L’AMICO DEL CUORE

Valutazione
Futile, scabrosità
Tematica
Amicizia, Matrimonio - coppia
Genere
Grottesco
Regia
Vincenzo Salemme
Durata
Anno di uscita
1998
Nazionalità
Italia
Distribuzione
Cecchi Gori Distribuzione

Orig. : Italia (1998) - Sogg. e scenegg.: Vincenzo Salemme - Fotogr. (Panoramica/ a colori): Italo Petriccione - Mus. : Antonio Boccia - Montagg. : Patrizio Marone - Dur. : 100' - Produz. : Rita e Vittorio Cecchi Gori.

Interpreti e ruoli

Vincenzo Salemme (Roberto Cordova), Carlo Bucirosso (Michele), Eva Herzigova (Frida), Maurizio Casagrande (Leonardo), Nando Paone (Geremia), Emanuela Grimalda (Luisa), Biagio Izzo (Giacomo)

Soggetto

Dopo un prologo che descrive la sua infanzia, ecco Roberto, medico oggi a Napoli. Scopre di avere poco tempo di vita a causa di una malattia al cuore, decide di andare in America per sottoporsi ad un intervento ma prima si fa coraggio e chiede a Michele, amico del cuore, di esaudire il suo desiderio segreto, fare l'amore con Frida, la sua bellissima moglie svedese. Di questo desiderio Roberto informa anche un altro amico d'infanzia, oggi sacerdote, che subito lo rimprovera duramente. Anche Michele è sorpreso e imbarazzato: la richiesta è fuori da ogni dimensione ma è pur vero che arriva dal migliore amico, per di più morente. Messa al corrente, Frida accoglie la richiesta con più serenità, e questo fa arrabbiare ancora di più Michele.
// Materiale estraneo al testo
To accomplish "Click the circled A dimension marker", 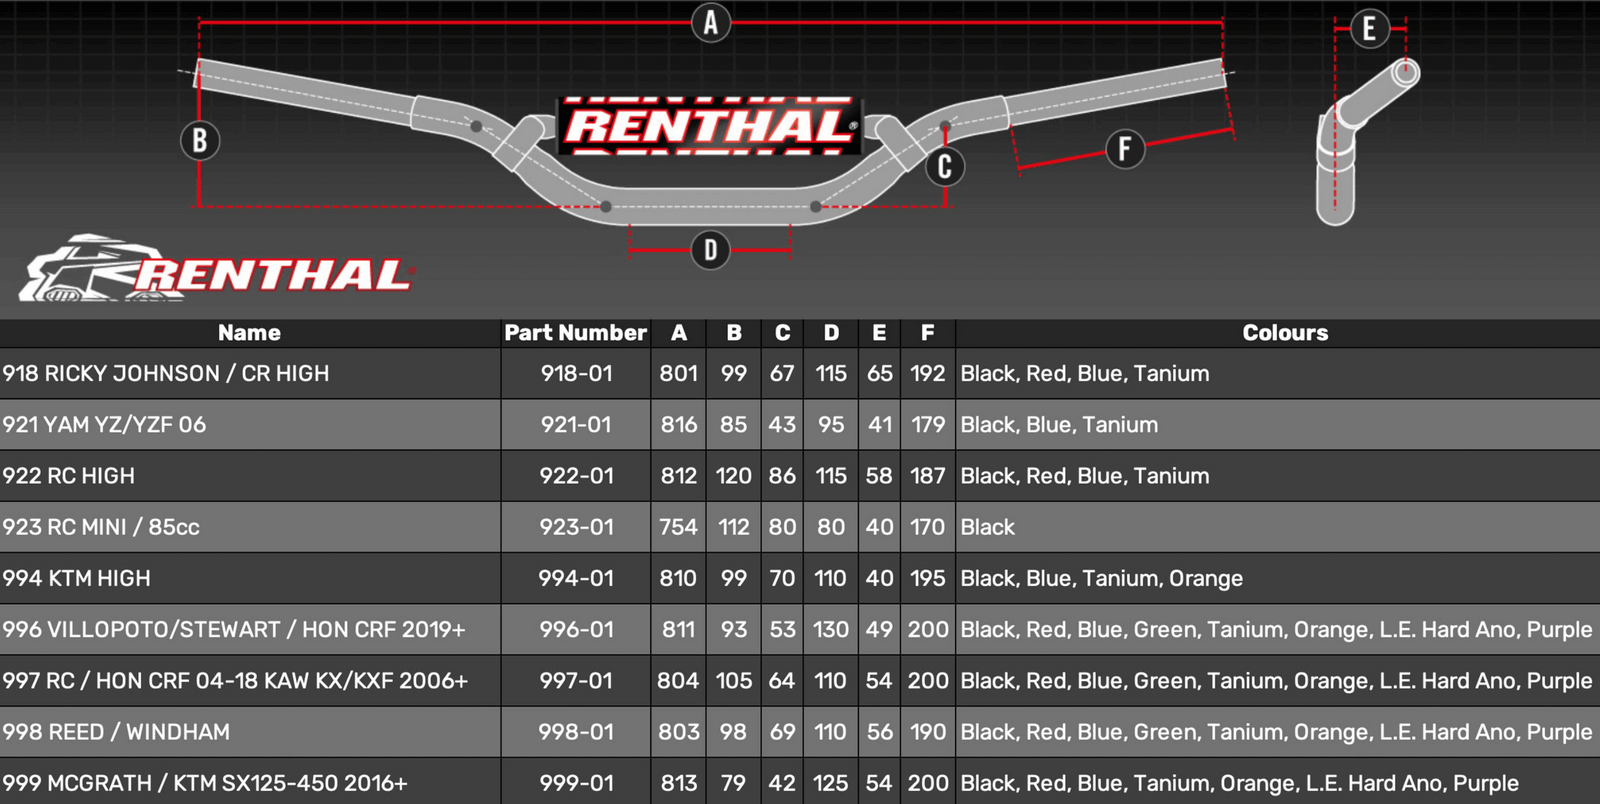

Mentre intorno si muovono altri curiosi personaggi (tra cui un nipote un po' svitato di Michele), Roberto e Frida si appartano in una stanza, probabilmente per aver un rapporto tra loro. Passano nove mesi e in un ristorante sul mare si festeggia il compleanno del nipote pazzerello. Arriva Roberto, guarito dal male, e si accorge che Frida è prossima a partorire. Roberto pensa di essere il padre, anche perchè Michele gli confessa di essere sterile, pur senza averlo mai detto alla moglie. Ma poco dopo la ginecologa rivela che in realtà Frida é solo al settimo mese. Frida allora, rivolta al marito, dice che é successo quando c'erano gli operai a casa. Michele cade per terra svenuto. Due mesi dopo, tutti partecipano al presepe vivente del paese. E Roberto ne approfitta per sbirciare le gambe di qualche nuova ragazza.

Valutazione Pastorale

Si tratta di una commedia che Vincenzo Salemme ha tratto da un proprio testo teatrale messo in scena con successo. Il copione cerca di combinare insieme diversi ingredienti: l'ambientazione napoletana, quindi le tradizioni, il colore, gli atteggiamenti, con gli equivoci e i sottintesi di tanta commedia classica italiana, il tutto messo a confronto con una presenza 'esterna', ossia la moglie svedese, quindi modi di vedere e vivere del tutto diversi. I risultati sono disordinati e confusi, perchè in troppi momenti si sente la derivazione teatrale ( monologhi o dialoghi a due con ritmo statico), e non pochi personaggi di contorno a lungo andare risultano fuori misura e stucchevoli. Fatte salve alcune azzeccate osservazioni che mettono alla berlina costumi e abitudini, il film per il resto non si solleva da una dimensione complessivamente modesta. La figura del sacerdote poi é trattata con superficialità e disinvoltura eccessiva. Dal punto di vista pastorale, si resta nell'ambito di un film grottesco da valutare come futile, sottolineando la presenza di momenti di scabrosità, peraltro non volgari o pesanti. UTILIZZAZIONE: più che in programmazione ordinaria, il film può essere utilizzato nell'ambito di occasioni dedicate al cinema comico italiano anni Novanta.